Tag: Hamburger Kunsthalle

  • Hamburg – Hamburger Kunsthalle (Dripstone Machine by Bogomir Ecker)

    This must be one of the museum’s most optimistic projects, an artwork which will only be finished in five hundred years. The set-up, which is in its own room at the gallery, involves collecting rain water from a roof gutter which then goes through carbon dioxide and calcium carbonate before dripping onto a marble plate.

    The artwork was installed in 1996, so we’re already 23 years into the project, and the aim is to get the stalagmite to be five centimetres in height. The underlying context is to get visitors to think how much will happen over five hundred years, whilst very little is happening to this artwork.

    It’s rocketing along…..

  • Hamburg – Hamburger Kunsthalle (Glass on Paintings)

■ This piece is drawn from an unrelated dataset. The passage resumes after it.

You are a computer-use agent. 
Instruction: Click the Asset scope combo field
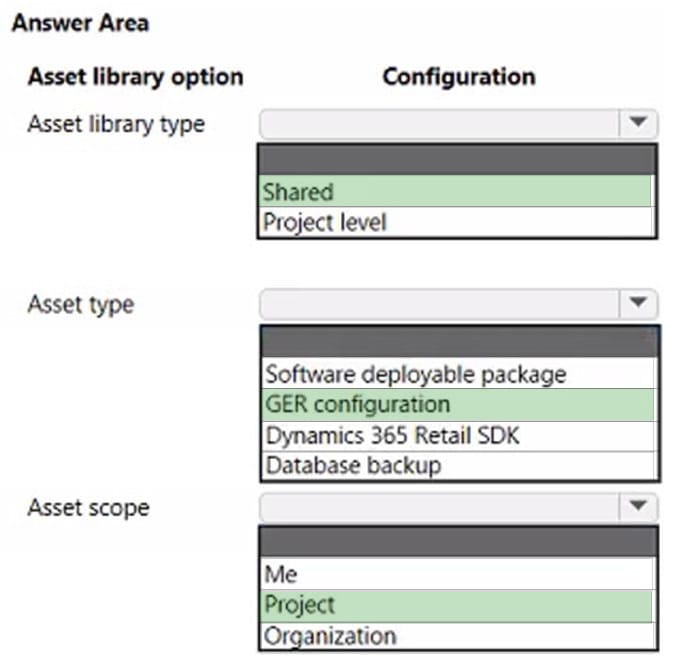pos(440,507)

    I meandered around the Hamburger Kunsthalle, the city’s main art gallery, and wondered why nearly every single painting had glass in front of it. The gallery has had a brilliant idea in having a series of rooms explaining the scope of their collection and also answering why they have some of the policies that they do.

    And, to my surprise, they actually answered the question about why they have glass in front of paintings, so I imagine it’s been asked many times before. The answer is quite simple, they have been putting it there for decades as the smoke from the neighbouring train lines was causing a build up of soot and grime on their paintings from the steam engines.

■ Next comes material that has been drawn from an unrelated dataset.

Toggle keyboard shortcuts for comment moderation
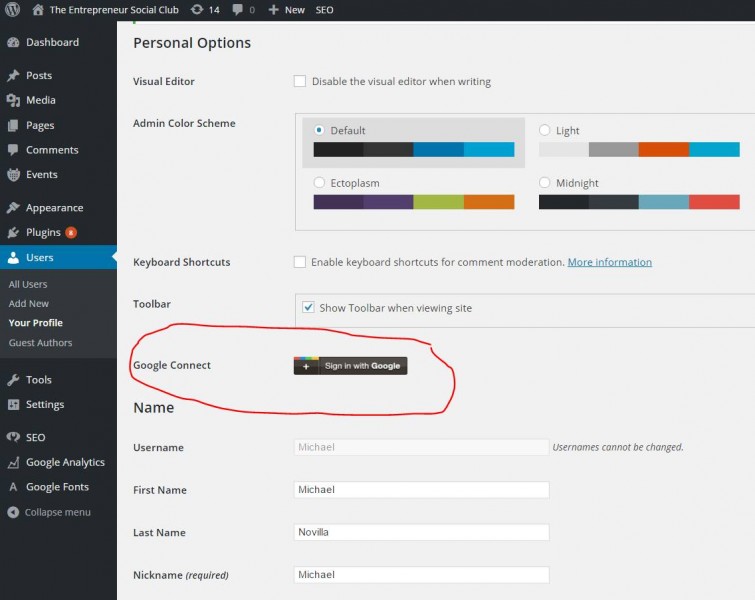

    They do explain that from the 1970s they’ve made efforts to ensure that the glass is anti-reflective, colourless and offers protection from ultraviolet radiation. I’m not sure that they’ve got the anti-reflective glass quite perfect yet, but I’m just pleased that there’s a reason for doing it.

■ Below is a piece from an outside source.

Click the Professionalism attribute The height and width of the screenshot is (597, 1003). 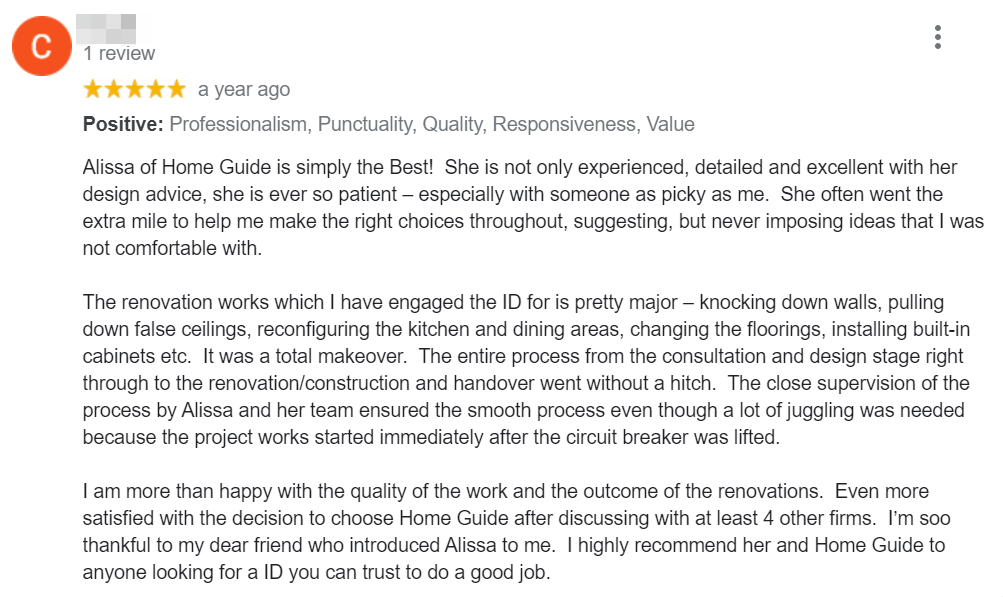pyautogui.click(x=240, y=123)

    But care has to be taken with glass, as the photo at the top of this post is of the glass which was in front of this painting. It seems that the glass was put on too soon in this case, but it’s still amazing how much of the image transferred to the surface of the glass.

  • Hamburg – Hamburger Kunsthalle (Magpie Line by Richard Long)

    I think I like this, even though I have no clue what it is actually meant to be other than a large number of flints in a defined heap. The artist is though of international acclaim and there’s an interesting summary of his work on Wikipedia which reads:

    “Several of his works were based around walks that he has made, and as well as land based natural sculpture, he uses the mediums of photography, text and maps of the landscape he has walked over. In his work, often cited as a response to the environments he walked in, the landscape would be deliberately changed in some way, as in A Line Made by Walking (1967), and sometimes sculptures were made in the landscape from rocks or similar found materials and then photographed. Other pieces consist of photographs or maps of unaltered landscapes accompanied by texts detailing the location and time of the walk it indicates.”

    I like the idea of giving meaning to walking and its impact on the natural environment, so the underlying thought behind his works sounds intriguing.

    The only slight limitation I have with this is that I don’t have a bloody clue what this artwork is trying to tell me. Insomuch that I carefully stood there and searched for the artwork on-line it worked as I wanted to find out more, but I’m just a little disappointed that I can’t get any real meaning from this. I could add my own meaning, but I could do that to anything and it’d likely just involve me imagining it’s a road to Greggs which the walker cannot stray off of.

    The artist is still alive and, to my knowledge, exhibiting and creating artworks and I did think of going as far as contacting him and asking him about the work. But I couldn’t find any contact details and so I didn’t. Which is probably for the best, as I have no idea what I’m talking about at the best of times.

  • Hamburg – Hamburger Kunsthalle (Pierre de Wiessant by Rodin)

    Since my expedition to the Rodin Museum in Philadelphia I’ve been intrigued by Rodin’s works, especially given how there are strict rules on how many copies can be made of each work. This sculpture is one of the individuals which formed the Burghers of Calais, aiming to capture a young man walking into what he thought would be certain death.

    There are different versions of this sculpture, one where the model is clothed and the other, like with this one, unclothed. There are other versions of the one at this museum at the Rodin Museum in France and at the Brooklyn Museum in New York.